There are six bonding modes:
### `balance-rr`
Round-robin policy: Transmit packets in sequential order from the first available slave through the
last. This mode provides load balancing and fault tolerance.
### `active-backup`
Active-backup policy: Only one slave in the bond is active. A different slave becomes active if, and
only if, the active slave fails. The bond's MAC address is externally visible on only one port
(network adapter) to avoid confusing the switch. This mode provides fault tolerance. The primary
option affects the behavior of this mode.
### `balance-xor`
XOR policy: Transmit based on selectable hashing algorithm. The default policy is a simple
source+destination MAC address algorithm. Alternate transmit policies may be selected via the
`xmit_hash_policy` option, described below. This mode provides load balancing and fault tolerance.
### `broadcast`
Broadcast policy: transmits everything on all slave interfaces. This mode provides fault tolerance.
### `802.3ad` (LACP)
Link Aggregation Control Protocol (IEEE 802.3ad LACP) is a control protocol that automatically
detects multiple links between two LACP enabled devices and configures them to use their maximum
possible bandwidth by automatically trunking the links together. This mode has a prerequisite -
the switch(es) ports should have LACP configured and enabled.
### `balance-tlb`
Adaptive transmit load balancing: channel bonding that does not require any special switch support.
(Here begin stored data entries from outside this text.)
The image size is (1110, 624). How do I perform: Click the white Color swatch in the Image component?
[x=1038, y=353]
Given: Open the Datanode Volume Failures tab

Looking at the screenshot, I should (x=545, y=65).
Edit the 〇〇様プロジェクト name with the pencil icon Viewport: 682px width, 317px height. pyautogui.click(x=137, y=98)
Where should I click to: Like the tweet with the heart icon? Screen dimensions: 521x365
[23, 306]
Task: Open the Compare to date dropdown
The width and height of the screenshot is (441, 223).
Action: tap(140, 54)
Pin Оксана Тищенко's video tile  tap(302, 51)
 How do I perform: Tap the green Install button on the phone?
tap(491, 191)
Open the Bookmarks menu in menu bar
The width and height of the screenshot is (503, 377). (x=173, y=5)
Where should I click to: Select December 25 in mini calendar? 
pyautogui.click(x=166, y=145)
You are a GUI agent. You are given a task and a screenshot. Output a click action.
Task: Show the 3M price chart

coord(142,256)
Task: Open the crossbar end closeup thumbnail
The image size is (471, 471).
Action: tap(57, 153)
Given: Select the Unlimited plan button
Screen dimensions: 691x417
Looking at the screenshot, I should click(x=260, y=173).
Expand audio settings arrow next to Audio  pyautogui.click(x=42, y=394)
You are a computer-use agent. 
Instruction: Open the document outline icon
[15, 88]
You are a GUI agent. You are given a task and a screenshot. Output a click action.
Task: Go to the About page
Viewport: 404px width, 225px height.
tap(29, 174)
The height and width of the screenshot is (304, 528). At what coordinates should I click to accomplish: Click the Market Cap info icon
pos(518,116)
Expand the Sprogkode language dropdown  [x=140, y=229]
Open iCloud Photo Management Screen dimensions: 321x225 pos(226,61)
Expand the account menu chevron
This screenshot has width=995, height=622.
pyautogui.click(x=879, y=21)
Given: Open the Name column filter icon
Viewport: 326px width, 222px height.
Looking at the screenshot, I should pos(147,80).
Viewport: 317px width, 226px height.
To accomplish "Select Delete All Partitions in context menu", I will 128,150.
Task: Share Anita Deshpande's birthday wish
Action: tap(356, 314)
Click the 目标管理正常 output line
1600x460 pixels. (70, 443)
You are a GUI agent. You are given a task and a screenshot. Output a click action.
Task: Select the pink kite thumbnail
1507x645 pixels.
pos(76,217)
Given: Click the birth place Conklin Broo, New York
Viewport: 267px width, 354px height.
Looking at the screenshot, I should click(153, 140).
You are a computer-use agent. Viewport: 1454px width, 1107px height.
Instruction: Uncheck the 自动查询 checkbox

The outgoing traffic is distributed according to the current load (computed relative to the speed)
on each slave. Incoming traffic is received by the current slave. If the receiving slave fails,
another slave takes over the MAC address of the failed receiving slave.
### `balance-alb`
Adaptive load balancing: includes balance-tlb plus receive load balancing (rlb) for IPV4 traffic,
and does not require any special switch support. The receive load balancing is achieved by ARP
negotiation.
The most commonly used modes are `active-backup` and `802.3ad` (LACP), and while active-backup
does not require any thirdparty configuration, it has its own cons - for example, it can't multiply
the total bandwidth of the link, while 802.3ad-based bond could utilize all bond members, therefore
multiplying the bandwidth. However, in order to get a fully working LACP link, an appropriate
configuration has to be done both on the actor (link initiator) and partner (switch) side. Any
misconfiguration could lead to the link loss or instability, therefore it's very imporant to have
correct settings applied to the both sides of the link.
A quick overview of the LACP link status could be obtained by reading the
`/proc/net/bonding/<bond_name>` file.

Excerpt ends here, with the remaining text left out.